Assignment
Using the material that follows, output exactly the lines from the one containing "Screen dimensions: 986x454" through the one containing "Sort by Aumento column arrows", with both ends kept.

The input
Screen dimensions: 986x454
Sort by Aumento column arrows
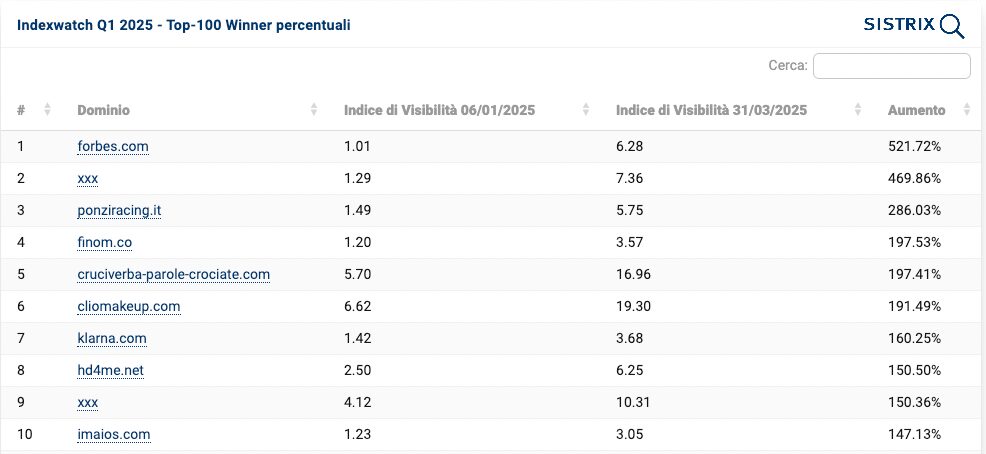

* * *

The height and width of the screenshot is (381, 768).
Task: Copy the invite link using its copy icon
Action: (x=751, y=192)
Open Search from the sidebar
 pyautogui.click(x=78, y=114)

...

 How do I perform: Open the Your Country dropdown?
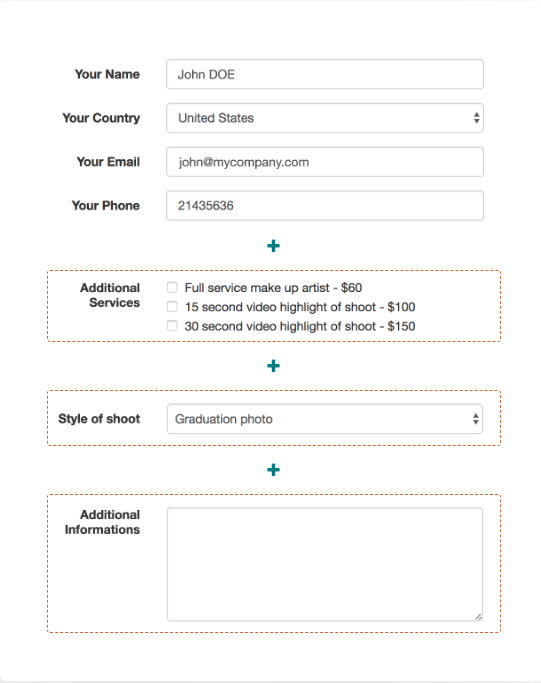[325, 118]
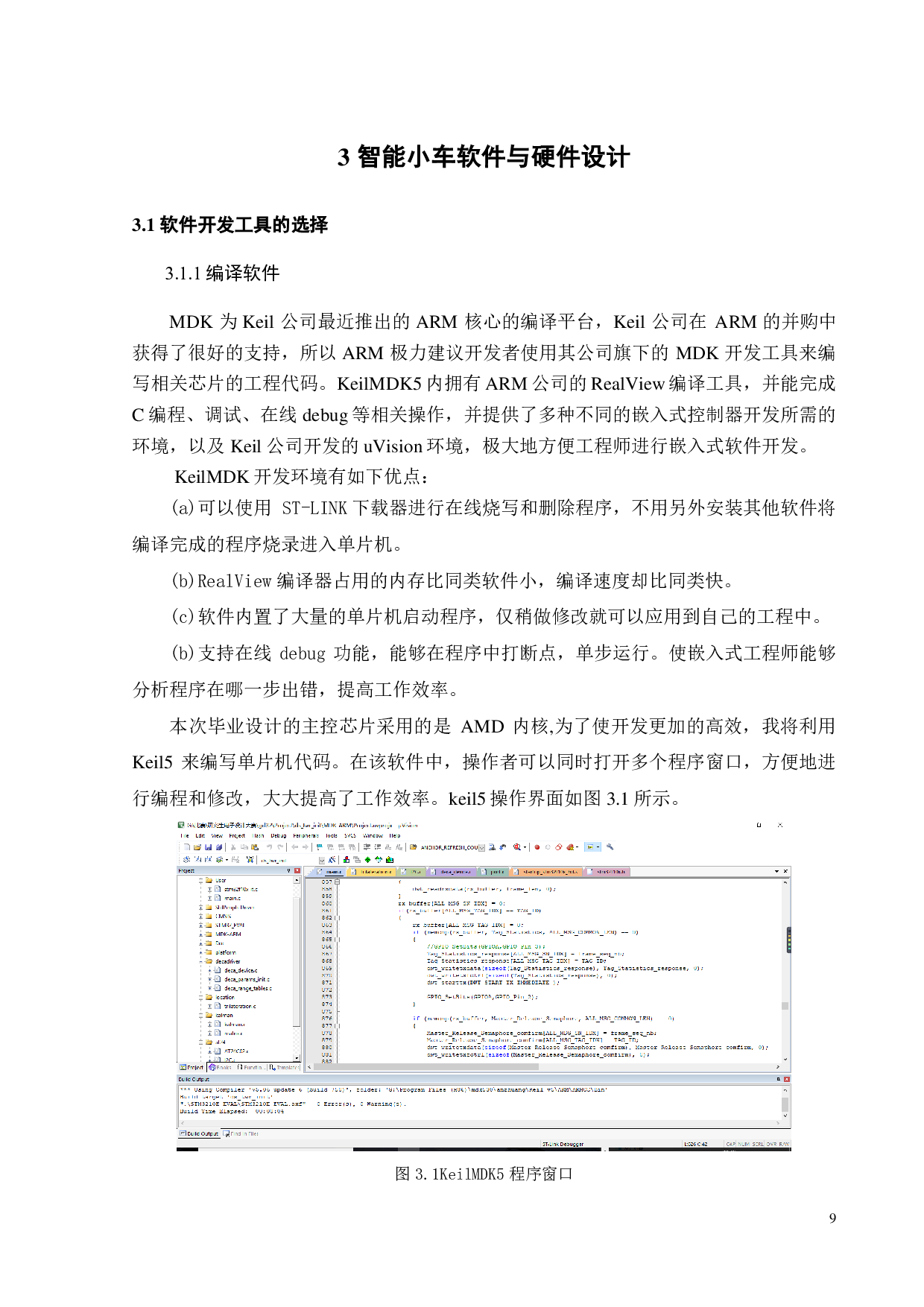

Task answer
Screen dimensions: 986x454
Sort by Aumento column arrows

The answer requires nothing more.